Excerpts from the unredacted portions of the Quarterly Reports submitted by CEPPS, the Coalition for Political Party and Process Strengthening, to USAID, released to me last month per my 2015 FOIA request:

The overall goal of this program [USAID Kenya Election and Political Process Strengthening or “KEPPS”] is to improve Kenya’s ability to hold free, fair and peaceful elections through support of the new electoral commission, political parties, civil society and media.

The reports show that key Objectives included to “Strengthen Election Management Body Capacity,” “Enhance Functionality of the Electronic Results Transmission System,” “Further the Transparency and Effectiveness of the Voter Registration Process,” and “Support Credible and Sustainable Monitoring and Observation Efforts”. Vast amounts of the material is redacted on the assertion of alleged FOIA exemption for confidential commercial information submitted by a private person. Redaction is so aggressive as to include in some instances blocking the entire list of Objectives, although the specific items listed above show up elsewhere.

The USAID program was originally funded for $18.5M from the Second Quarter of 2011 through the Second Quarter of 2014 (with another year and roughly $5M added through amendments). The original funding was split among the Consortium for Election and Political Process Strengthening parties: IFES $6M; IRI $1.5M; NDI $11M.

Future Activities:

[Redacted section]

*Assisting the IEBC in procurement of the Electronic Poll Books, specifically technical evaluation of the offers (This was planned for the current quarter but was delayed by IEBC).

*Guiding IEBC in development of procedures and training programs for voter registration workers (Also delayed by IEBC due to delays in procurement of BVR equipment).

*Providing a consultant to serve as assistant to the Chairman of IEBC during the absence of his Personal Assistant who has accepted a fellowship to continue his studies.

The tension among the Objectives involving imbedded support to the IEBC and support for credible monitoring and observation was apparent very early on in the Quarterly Reports.

Planning for the results transmission was derailed to a great extent by the repeated cycles of crisis with regard to the BVR procurement. Meetings scheduled with the IEBC to plan for a system were repeatedly cancelled as a fresh new crisis seemed to occur weekly and even daily.

The risk of failure of the electronic poll books procurement jeopardized the planned use of the poll books to enter results from each polling station, and may necessitate a return to mobile phones. In spite of the increased complexity of conducting elections with six [REDACTED Section].

Objective 5 [of USAID program]: Enhance the functionality of the electronic Results Transmission System.
* Specifications have been developed for using mobile phone handsets as a contingency in case the procurement for electronic poll books fails.

——-

Voter registration timelines announced by the IEBC lapsed repeatedly as a result of delays in the acquisition of BVR kits. Unable to settle on a vendor and a system at the end of August, the IEBC announced that it would instead revert to the manual register for the elections.
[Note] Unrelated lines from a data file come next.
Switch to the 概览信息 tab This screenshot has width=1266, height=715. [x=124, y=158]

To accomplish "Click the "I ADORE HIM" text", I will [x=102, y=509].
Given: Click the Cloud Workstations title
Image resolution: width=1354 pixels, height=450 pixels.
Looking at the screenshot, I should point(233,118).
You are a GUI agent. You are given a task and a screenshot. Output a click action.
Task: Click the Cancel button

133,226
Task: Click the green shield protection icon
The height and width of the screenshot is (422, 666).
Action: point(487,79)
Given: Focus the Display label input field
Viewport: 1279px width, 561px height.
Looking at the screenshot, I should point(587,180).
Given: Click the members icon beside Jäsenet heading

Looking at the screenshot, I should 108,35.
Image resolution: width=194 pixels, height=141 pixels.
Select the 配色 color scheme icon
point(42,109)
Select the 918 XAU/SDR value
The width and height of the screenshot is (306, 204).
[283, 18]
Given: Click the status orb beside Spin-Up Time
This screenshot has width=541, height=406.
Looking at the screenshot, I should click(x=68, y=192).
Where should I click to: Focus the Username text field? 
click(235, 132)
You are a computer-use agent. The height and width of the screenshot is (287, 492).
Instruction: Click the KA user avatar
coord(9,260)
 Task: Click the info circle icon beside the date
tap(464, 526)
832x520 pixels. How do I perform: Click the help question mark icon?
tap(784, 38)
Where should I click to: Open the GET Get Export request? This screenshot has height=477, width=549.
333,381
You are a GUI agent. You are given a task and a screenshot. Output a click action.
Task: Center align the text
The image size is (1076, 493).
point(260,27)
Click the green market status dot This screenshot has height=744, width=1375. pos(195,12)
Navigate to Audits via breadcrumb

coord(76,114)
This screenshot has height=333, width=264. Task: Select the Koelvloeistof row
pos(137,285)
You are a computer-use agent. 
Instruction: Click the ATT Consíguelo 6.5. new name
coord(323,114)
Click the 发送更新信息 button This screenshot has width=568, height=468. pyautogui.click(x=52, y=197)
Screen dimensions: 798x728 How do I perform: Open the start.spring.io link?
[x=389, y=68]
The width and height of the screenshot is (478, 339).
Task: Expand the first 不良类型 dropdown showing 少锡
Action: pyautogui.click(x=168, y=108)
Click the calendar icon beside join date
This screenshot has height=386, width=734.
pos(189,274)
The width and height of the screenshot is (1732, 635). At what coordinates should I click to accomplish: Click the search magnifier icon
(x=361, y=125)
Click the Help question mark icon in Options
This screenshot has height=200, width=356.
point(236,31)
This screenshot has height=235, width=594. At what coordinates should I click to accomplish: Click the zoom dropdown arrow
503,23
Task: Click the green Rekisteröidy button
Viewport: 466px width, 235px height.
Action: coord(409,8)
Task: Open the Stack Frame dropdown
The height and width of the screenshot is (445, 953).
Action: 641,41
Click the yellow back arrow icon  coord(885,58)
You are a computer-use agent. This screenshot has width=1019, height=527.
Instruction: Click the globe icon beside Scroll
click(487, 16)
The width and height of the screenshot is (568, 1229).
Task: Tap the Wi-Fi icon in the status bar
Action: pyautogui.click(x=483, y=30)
However, the Cabinet exerted great pressure on the IEBC to retain the use of a BVR system and subsequently took over the tender process, negotiating directly with the Canadian Government for delivery of a BVR system …

The decision of the government to pressure IEBC to proceed with BVR, without regard for delays caused by this decision, and IEBC’s inability to resist that pressure has created a high-risk schedule with no room for slippage in planning for March 4, 2013 elections.

At the same time, IFES was working on “Restoring the eroding levels of public confidence in the integrity and competence of the IEBC” and “Ensuring an efficient and transparent vote count and results transmission system”.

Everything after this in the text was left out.